• [Your assignment]:
Write out the data exactly from its first line onward, ending with the line in which "Task: Click the Not" appears.

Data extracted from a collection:

╭──

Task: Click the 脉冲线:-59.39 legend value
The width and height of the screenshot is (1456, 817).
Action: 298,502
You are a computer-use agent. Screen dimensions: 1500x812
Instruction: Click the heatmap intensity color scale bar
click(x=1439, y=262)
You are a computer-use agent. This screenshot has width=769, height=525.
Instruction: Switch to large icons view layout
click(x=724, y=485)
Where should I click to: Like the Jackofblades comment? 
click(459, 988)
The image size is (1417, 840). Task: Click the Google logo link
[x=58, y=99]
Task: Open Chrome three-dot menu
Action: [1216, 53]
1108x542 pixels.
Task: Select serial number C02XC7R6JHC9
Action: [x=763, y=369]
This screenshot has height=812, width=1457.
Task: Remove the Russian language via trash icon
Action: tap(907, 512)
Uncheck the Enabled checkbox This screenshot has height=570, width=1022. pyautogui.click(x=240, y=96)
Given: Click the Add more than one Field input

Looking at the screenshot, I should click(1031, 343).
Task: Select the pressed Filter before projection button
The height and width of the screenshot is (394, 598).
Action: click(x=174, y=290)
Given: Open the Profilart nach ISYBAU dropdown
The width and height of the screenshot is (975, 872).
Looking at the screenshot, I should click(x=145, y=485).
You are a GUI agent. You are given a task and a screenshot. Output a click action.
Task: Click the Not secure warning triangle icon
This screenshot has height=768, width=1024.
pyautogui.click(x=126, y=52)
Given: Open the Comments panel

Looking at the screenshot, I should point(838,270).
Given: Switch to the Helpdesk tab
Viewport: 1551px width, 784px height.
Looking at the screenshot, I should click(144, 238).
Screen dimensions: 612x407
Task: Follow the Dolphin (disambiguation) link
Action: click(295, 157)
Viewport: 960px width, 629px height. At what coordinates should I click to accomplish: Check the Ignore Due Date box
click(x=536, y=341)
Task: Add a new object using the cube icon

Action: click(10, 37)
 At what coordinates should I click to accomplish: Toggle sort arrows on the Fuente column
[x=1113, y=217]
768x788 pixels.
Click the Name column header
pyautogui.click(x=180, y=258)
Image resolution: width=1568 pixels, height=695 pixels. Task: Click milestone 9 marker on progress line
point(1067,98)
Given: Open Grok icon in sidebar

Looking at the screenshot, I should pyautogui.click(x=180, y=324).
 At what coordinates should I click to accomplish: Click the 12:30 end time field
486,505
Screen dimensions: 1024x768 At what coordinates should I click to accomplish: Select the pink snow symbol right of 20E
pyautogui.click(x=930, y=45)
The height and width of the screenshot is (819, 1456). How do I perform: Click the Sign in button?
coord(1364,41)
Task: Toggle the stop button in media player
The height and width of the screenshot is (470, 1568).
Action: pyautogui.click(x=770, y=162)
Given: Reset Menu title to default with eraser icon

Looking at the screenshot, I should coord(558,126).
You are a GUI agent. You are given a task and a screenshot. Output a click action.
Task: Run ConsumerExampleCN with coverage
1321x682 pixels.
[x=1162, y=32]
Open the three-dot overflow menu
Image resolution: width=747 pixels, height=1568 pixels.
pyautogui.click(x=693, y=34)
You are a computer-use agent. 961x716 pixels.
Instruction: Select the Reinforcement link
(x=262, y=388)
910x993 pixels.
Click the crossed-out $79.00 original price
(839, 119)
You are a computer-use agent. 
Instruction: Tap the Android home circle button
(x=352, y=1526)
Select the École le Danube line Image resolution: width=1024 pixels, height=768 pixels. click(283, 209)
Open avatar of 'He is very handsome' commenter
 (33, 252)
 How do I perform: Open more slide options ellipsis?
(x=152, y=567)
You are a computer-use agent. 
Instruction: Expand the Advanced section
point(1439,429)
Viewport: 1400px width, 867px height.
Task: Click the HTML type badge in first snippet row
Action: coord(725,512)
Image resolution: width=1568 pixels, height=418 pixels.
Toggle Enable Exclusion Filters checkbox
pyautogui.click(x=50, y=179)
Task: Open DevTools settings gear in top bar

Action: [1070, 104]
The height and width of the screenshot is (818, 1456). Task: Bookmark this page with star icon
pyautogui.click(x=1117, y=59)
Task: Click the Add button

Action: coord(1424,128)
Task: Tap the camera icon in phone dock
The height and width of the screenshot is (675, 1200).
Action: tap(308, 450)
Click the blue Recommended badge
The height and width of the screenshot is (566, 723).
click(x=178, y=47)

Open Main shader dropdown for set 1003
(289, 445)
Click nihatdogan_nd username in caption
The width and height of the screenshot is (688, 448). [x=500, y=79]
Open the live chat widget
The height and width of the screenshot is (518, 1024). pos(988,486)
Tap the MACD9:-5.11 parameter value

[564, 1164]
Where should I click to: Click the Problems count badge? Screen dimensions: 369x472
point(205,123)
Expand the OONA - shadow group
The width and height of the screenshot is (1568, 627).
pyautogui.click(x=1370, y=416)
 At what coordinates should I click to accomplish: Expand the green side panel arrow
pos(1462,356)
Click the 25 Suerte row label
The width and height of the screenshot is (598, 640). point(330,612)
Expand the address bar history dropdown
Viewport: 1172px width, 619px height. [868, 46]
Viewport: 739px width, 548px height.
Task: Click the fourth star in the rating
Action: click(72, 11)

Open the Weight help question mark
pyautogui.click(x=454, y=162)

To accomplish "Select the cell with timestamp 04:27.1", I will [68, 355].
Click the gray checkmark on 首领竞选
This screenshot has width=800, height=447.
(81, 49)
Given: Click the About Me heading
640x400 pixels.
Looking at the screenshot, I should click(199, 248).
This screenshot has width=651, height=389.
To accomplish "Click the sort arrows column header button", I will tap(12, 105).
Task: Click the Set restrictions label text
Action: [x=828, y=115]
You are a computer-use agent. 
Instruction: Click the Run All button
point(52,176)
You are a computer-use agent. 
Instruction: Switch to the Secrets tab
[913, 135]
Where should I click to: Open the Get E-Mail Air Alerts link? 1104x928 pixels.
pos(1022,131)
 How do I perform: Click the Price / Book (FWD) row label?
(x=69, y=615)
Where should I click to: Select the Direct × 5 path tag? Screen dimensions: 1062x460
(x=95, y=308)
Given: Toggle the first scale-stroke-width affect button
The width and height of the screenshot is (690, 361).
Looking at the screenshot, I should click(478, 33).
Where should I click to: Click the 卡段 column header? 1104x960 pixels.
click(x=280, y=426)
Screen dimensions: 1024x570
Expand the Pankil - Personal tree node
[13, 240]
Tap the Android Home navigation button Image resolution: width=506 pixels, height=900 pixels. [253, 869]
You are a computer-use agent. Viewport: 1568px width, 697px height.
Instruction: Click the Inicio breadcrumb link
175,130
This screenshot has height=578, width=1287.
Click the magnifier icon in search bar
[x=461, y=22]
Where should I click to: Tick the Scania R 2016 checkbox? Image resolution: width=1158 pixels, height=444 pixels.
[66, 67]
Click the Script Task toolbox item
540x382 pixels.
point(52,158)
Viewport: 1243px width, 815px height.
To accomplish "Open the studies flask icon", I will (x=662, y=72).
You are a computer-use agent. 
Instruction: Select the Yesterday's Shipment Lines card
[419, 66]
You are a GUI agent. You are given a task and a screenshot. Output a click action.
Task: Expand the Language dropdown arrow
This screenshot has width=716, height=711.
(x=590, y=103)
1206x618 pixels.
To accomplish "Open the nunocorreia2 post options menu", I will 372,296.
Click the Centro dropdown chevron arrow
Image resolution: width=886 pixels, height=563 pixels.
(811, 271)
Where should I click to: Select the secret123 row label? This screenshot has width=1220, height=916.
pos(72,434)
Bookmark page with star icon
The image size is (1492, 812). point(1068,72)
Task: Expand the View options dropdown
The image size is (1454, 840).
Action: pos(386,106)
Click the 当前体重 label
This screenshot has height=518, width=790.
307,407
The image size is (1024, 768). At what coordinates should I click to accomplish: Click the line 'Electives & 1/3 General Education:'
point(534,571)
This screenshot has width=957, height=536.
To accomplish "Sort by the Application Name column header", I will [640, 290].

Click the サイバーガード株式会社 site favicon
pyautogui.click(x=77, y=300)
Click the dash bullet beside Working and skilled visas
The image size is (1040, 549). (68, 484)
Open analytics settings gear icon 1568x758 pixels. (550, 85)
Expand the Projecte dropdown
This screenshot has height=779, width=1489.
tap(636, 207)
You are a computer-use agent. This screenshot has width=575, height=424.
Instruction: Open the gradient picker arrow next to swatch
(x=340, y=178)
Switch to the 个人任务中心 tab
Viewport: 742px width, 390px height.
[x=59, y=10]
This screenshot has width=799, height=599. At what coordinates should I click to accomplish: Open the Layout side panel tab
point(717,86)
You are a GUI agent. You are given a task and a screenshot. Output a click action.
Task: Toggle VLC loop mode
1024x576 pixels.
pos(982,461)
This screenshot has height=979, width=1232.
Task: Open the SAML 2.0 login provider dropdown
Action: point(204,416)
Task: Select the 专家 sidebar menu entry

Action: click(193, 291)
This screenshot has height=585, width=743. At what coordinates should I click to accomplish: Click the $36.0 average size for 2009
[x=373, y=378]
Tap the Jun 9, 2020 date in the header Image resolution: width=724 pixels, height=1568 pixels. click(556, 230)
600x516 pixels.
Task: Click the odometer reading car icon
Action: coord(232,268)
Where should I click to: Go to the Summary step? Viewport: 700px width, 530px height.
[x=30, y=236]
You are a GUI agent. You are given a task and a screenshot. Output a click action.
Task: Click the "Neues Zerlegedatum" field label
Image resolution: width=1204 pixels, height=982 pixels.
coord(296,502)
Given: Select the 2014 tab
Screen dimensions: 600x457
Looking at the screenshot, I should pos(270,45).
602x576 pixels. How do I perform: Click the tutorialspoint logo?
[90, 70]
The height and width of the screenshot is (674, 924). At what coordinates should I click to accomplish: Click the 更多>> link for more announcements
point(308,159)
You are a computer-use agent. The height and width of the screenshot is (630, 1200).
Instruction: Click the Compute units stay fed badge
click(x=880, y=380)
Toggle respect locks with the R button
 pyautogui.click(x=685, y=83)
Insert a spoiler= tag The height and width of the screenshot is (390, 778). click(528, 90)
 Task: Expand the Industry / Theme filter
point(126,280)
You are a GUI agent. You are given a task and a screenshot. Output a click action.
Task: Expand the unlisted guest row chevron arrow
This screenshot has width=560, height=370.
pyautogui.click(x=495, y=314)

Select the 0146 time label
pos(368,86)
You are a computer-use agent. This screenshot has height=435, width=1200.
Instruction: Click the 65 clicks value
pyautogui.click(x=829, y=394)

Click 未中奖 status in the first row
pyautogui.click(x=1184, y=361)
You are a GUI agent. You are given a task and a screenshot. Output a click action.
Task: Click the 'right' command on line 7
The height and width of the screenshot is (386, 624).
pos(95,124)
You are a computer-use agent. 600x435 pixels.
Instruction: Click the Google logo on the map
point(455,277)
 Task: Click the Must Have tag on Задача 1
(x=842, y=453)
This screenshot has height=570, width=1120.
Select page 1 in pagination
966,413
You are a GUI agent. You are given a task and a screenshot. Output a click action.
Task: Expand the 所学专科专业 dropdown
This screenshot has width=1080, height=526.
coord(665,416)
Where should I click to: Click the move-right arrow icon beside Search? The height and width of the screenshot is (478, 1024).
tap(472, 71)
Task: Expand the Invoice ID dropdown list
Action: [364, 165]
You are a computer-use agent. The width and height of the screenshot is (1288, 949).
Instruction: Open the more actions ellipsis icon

╰──

• [Result of the exercise]:
Task: Click the 脉冲线:-59.39 legend value
The width and height of the screenshot is (1456, 817).
Action: 298,502
You are a computer-use agent. Screen dimensions: 1500x812
Instruction: Click the heatmap intensity color scale bar
click(x=1439, y=262)
You are a computer-use agent. This screenshot has width=769, height=525.
Instruction: Switch to large icons view layout
click(x=724, y=485)
Where should I click to: Like the Jackofblades comment? 
click(459, 988)
The image size is (1417, 840). Task: Click the Google logo link
[x=58, y=99]
Task: Open Chrome three-dot menu
Action: [1216, 53]
1108x542 pixels.
Task: Select serial number C02XC7R6JHC9
Action: [x=763, y=369]
This screenshot has height=812, width=1457.
Task: Remove the Russian language via trash icon
Action: tap(907, 512)
Uncheck the Enabled checkbox This screenshot has height=570, width=1022. pyautogui.click(x=240, y=96)
Given: Click the Add more than one Field input

Looking at the screenshot, I should click(1031, 343).
Task: Select the pressed Filter before projection button
The height and width of the screenshot is (394, 598).
Action: click(x=174, y=290)
Given: Open the Profilart nach ISYBAU dropdown
The width and height of the screenshot is (975, 872).
Looking at the screenshot, I should click(x=145, y=485).
You are a GUI agent. You are given a task and a screenshot. Output a click action.
Task: Click the Not secure warning triangle icon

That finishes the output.